These findings demonstrate that rapid microbiology consistently and significantly reduced the time to initiation of targeted therapy across the entire cohort, with a more pronounced effect among ICU patients, a subgroup in which timely treatment was achieved in a meaningful proportion of cases.
These results were further confirmed by the Kaplan–Meier analysis, which demonstrated a significantly shorter time to targeted antimicrobial therapy in the FAST cohort compared with the non-FAST cohort (
Figure 1). Patients in the FAST period initiated targeted therapy earlier and with a higher cumulative probability over time. The difference between groups was statistically significant (log-rank test,
p < 0.001). Notably, a substantial proportion of patients in the FAST cohort initiated appropriate antibiotic therapy within the first 24–48 h, whereas treatment initiation in the non-FAST cohort occurred later and progressed more gradually.
2.3. Epidemiology of Isolated Microorganisms in the Study Period
A total of 231 BSIs were recorded during the study period, yielding 255 causative microorganisms (109 Gram-positive bacteria, 121 Gram-negative bacteria, and 25 fungi). In case of polymicrobial infection, each isolated pathogen was analyzed and reported individually.
A comparison of microorganisms isolated from BSIs excluding fungi, between the non-FAST and FAST periods, revealed differences in the distribution of bacterial isolates across time (
Table 3). Because FAST microbiology represents a diagnostic and communication-based strategy and does not influence the underlying epidemiology of bloodstream pathogens, these differences should be interpreted as purely descriptive findings reflecting temporal variability and case mix rather than an effect attributable to FAST implementation.
Specifically, among Gram negative isolates, the proportion of resistant strains, defined as carbapenem-resistant (CARBA-R) isolates or those harbouring extended spectrum β-lactamases (ESBL), was 32.8% (19/58) in the non-FAST period and 46.0% (29/63) in the FAST period, and this difference did not reach statistical significance (
p = 0.136). Focusing on the main groups, the proportion of CARBA-R Enterobacterales was 26.7% (8/30) in the non-FAST period and 41.0% (16/39) in the FAST period, also without reaching statistical significance (
p = 0.324). These proportions reflect resistance patterns observed over time in this clinically critical population. By contrast, the proportion of CARBA-R
Pseudomonas aeruginosa strains was 40.0% (6/15) in the non-FAST period and 18.2% (2/11) in the FAST period (
p = 0.395), consistent with known geographical and temporal variability in the spread of resistant strains and related clinical outcomes [
18,
19,
20]. Regarding Gram-positive bacteria, the proportion of methicillin-resistant (MetR)

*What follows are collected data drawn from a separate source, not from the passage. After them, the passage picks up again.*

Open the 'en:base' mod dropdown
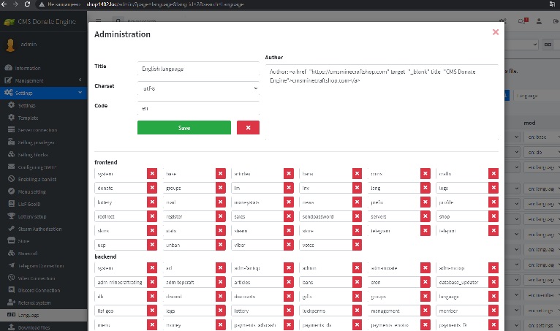This screenshot has width=560, height=331. coord(541,137)
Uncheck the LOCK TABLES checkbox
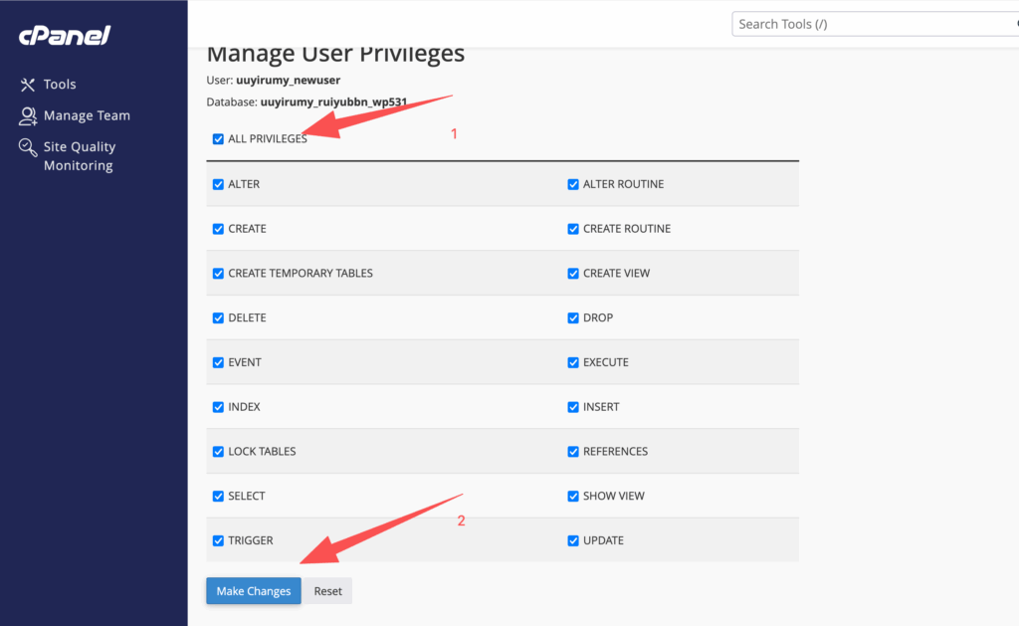Viewport: 1019px width, 626px height. click(x=218, y=452)
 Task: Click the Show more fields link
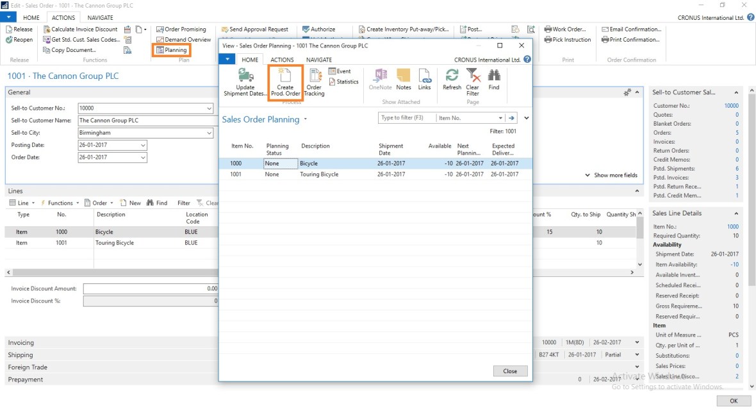(611, 175)
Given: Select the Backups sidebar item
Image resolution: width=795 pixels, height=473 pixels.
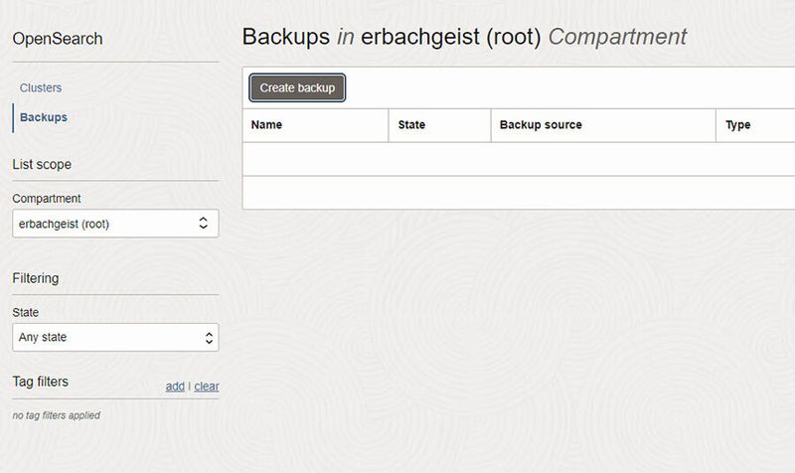Looking at the screenshot, I should [44, 117].
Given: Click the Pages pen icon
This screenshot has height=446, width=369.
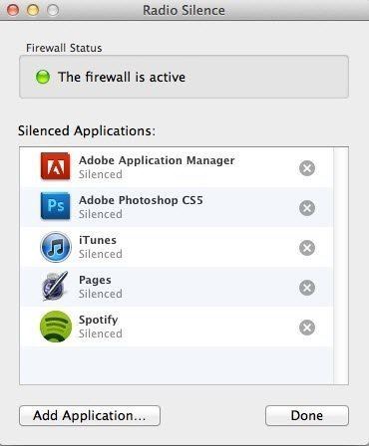Looking at the screenshot, I should (55, 286).
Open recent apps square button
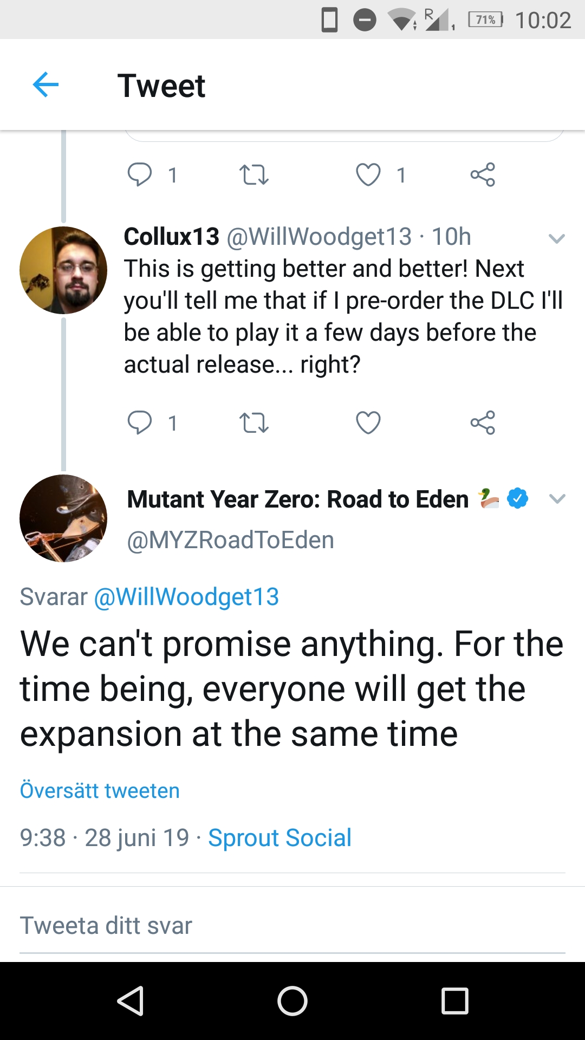 (x=455, y=1000)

S. aureus was 76.9% (10/13) in the non-FAST period and 50.0% (6/12) in the FAST period (
p = 0.006), while the proportion of vancomycin-resistant enterococci (VRE) was 18.2% (10/55) and 9.2% (5/54) of total Gram-positive isolates in the non-FAST and FAST periods, respectively (
p = 0.283). Overall, these findings describe resistance patterns observed across the two study periods and should be interpreted descriptively, as FAST microbiology does not influence the occurrence or epidemiology of antimicrobial resistance.
2.4. Impact of FAST Microbiology on Antibiotic Therapy Management
Patients were categorized into three groups according to the subsequent therapeutic decisions following the availability of microbiological results: (i) continuation of treatment, including patients who were receiving an empirical antibiotic regimen that remained unchanged after the microbiology results were received; (ii) change of treatment, including patients who were receiving empirical treatment before diagnosis and whose regimen was modified according to the microbiological results; and (iii) introduction of treatment, referring to patients who were not receiving any empirical antibiotics and who started a targeted regimen after the microbiological results were received.

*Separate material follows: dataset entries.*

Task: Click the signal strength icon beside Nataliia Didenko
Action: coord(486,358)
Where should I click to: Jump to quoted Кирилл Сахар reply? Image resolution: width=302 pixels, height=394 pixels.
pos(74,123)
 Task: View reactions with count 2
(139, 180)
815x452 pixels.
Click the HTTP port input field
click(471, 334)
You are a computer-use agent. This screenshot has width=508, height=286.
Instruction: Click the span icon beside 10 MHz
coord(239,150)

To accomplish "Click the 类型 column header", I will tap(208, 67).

A total of 231 BSIs were included, of which 53% occurred in the non-FAST period and 47% in the FAST period (
Table 4).
BSI episodes between the ICU and non-ICU settings were similar across phases, with no significant differences observed (p = 0.456). Overall, most of the patients in the cohort originated from the ICU. In contrast, therapeutic decisions differed significantly between the two periods (p = 0.001). The proportion of patients for whom treatment was continued without modification, and from whom targeted therapy was initiated, was significantly higher in the FAST phase, with no statistically significant difference between groups in the pairwise comparisons (p = 0.394). Conversely, the proportion of patients requiring a change of treatment decreased markedly after the implementation of FAST microbiology (60.7% vs. 37.6%), compared with those who continued with the same treatment (p = 0.042) and those who initiated a new treatment (p = 0.001). These findings indicate that FAST microbiology contributed to greater diagnostic and therapeutic confidence, enabling clinicians to maintain or target therapy more effectively and reducing reliance on treatment modifications after initial management.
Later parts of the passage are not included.